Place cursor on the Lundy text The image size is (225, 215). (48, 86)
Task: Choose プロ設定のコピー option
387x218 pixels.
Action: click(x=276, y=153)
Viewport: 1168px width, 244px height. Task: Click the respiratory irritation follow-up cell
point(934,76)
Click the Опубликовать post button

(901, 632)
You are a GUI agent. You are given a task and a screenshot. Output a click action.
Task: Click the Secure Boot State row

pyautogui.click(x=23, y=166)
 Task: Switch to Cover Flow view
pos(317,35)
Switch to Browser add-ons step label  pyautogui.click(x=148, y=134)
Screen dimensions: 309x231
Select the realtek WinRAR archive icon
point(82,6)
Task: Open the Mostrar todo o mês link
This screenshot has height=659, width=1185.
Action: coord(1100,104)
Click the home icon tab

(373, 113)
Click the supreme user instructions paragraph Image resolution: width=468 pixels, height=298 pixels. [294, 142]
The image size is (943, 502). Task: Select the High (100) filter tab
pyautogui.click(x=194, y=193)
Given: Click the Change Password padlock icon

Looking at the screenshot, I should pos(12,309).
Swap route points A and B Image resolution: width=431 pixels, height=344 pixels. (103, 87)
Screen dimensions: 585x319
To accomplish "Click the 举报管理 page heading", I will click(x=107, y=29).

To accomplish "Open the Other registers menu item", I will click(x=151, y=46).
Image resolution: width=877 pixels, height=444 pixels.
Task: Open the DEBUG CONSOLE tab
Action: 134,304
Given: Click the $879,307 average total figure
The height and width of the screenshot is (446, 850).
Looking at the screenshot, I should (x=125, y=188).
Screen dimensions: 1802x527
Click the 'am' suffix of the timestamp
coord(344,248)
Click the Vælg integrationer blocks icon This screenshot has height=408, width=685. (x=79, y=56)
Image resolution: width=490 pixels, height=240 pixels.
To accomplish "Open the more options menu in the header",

########################################

Goal of the exercise: Every line from the first through the one containing "You are a GUI" in the listing above must be given again exactly, with nothing else alongside.

Response to the task:
Place cursor on the Lundy text The image size is (225, 215). (48, 86)
Task: Choose プロ設定のコピー option
387x218 pixels.
Action: click(x=276, y=153)
Viewport: 1168px width, 244px height. Task: Click the respiratory irritation follow-up cell
point(934,76)
Click the Опубликовать post button

(901, 632)
You are a GUI agent. You are given a task and a screenshot. Output a click action.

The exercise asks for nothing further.